## EXCERPT TO READ
━━━━━━

[RFC PATCH 05/16] mm/madvise: define and use madvise_behavior struct for madvise_do_behavior()

SeongJae Park posted 16 patches 9 months, 2 weeks ago
There is a newer version of this series
[RFC PATCH 05/16] mm/madvise: define and use madvise_behavior struct for madvise_do_behavior()
Posted by SeongJae Park 9 months, 2 weeks ago
To implement batched tlb flushes for MADV_DONTNEED[_LOCKED] and
MADV_FREE, an mmu_gather object in addition to the behavior integer need
to be passed to the internal logics.  Define a struct for passing such
information together with the behavior value without increasing number
of parameters of all code paths towards the internal logic.

Signed-off-by: SeongJae Park <sj@kernel.org>
---
 mm/madvise.c | 15 ++++++++++++---
 1 file changed, 12 insertions(+), 3 deletions(-)

diff --git a/mm/madvise.c b/mm/madvise.c
index c5e1a4d1df72..3346e593e07d 100644
--- a/mm/madvise.c
+++ b/mm/madvise.c
@@ -1665,9 +1665,15 @@ static bool is_memory_populate(int behavior)
 	}
 }
 
+struct madvise_behavior {
+	int behavior;
+};
+
 static int madvise_do_behavior(struct mm_struct *mm,
-		unsigned long start, size_t len_in, int behavior)
+		unsigned long start, size_t len_in,
+		struct madvise_behavior *madv_behavior)
 {
+	int behavior = madv_behavior->behavior;
 	struct blk_plug plug;
 	unsigned long end;
 	int error;
@@ -1762,13 +1768,14 @@ static int madvise_do_behavior(struct mm_struct *mm,
 int do_madvise(struct mm_struct *mm, unsigned long start, size_t len_in, int behavior)

━━━━━━

## WHAT YOU NEED TO DO
- a) Write out the stretch of the madvise patch from "Signed-off-by: SeongJae Park" through "bool is_memory_populate(int behavior)".
- b) According to the madvise patch, how many insertions and deletions does the change make to mm/madvise.c?
- c) Continue the madvise patch from the point where it stops.

## DATA
━━━━━━

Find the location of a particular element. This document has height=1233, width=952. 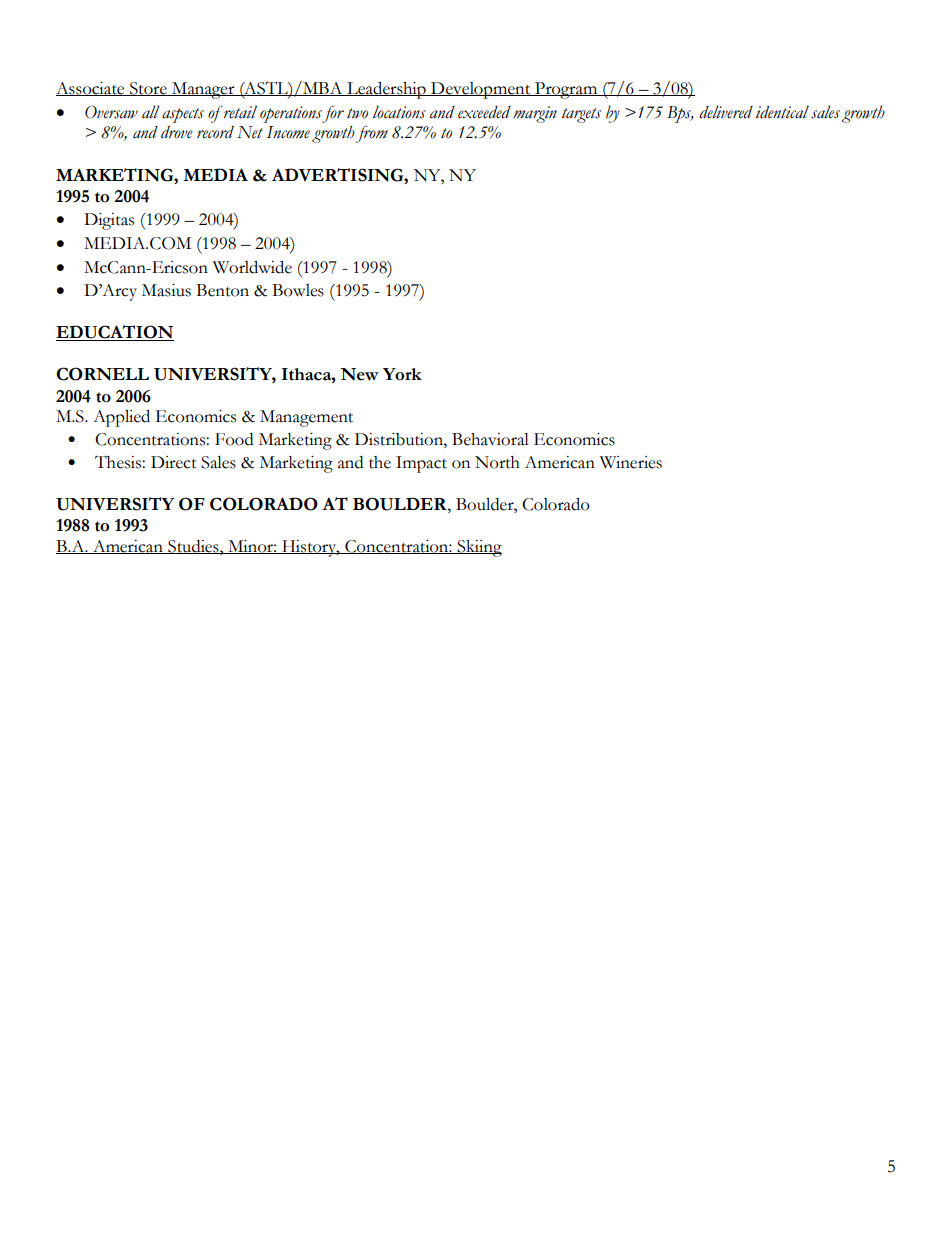

Bowles is located at coordinates (298, 290).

━━━━━━

## ANSWERS TO THE EXERCISES
- a)
Signed-off-by: SeongJae Park <sj@kernel.org>
---
 mm/madvise.c | 15 ++++++++++++---
 1 file changed, 12 insertions(+), 3 deletions(-)

diff --git a/mm/madvise.c b/mm/madvise.c
index c5e1a4d1df72..3346e593e07d 100644
--- a/mm/madvise.c
+++ b/mm/madvise.c
@@ -1665,9 +1665,15 @@ static bool is_memory_populate(int behavior)

- b) 12 insertions and 3 deletions.

- c)
 {
 	int error;
+	struct madvise_behavior madv_behavior = {.behavior = behavior};
 
 	if (madvise_should_skip(start, len_in, behavior, &error))
 		return error;
 	error = madvise_lock(mm, behavior);
 	if (error)
 		return error;
-	error = madvise_do_behavior(mm, start, len_in, behavior);
+	error = madvise_do_behavior(mm, start, len_in, &madv_behavior);
 	madvise_unlock(mm, behavior);
 
 	return error;
@@ -1785,6 +1792,7 @@ static ssize_t vector_madvise(struct mm_struct *mm, struct iov_iter *iter,
 {
 	ssize_t ret = 0;
 	size_t total_len;
+	struct madvise_behavior madv_behavior = {.behavior = behavior};
 
 	total_len = iov_iter_count(iter);
 
@@ -1800,7 +1808,8 @@ static ssize_t vector_madvise(struct mm_struct *mm, struct iov_iter *iter,
 		if (madvise_should_skip(start, len_in, behavior, &error))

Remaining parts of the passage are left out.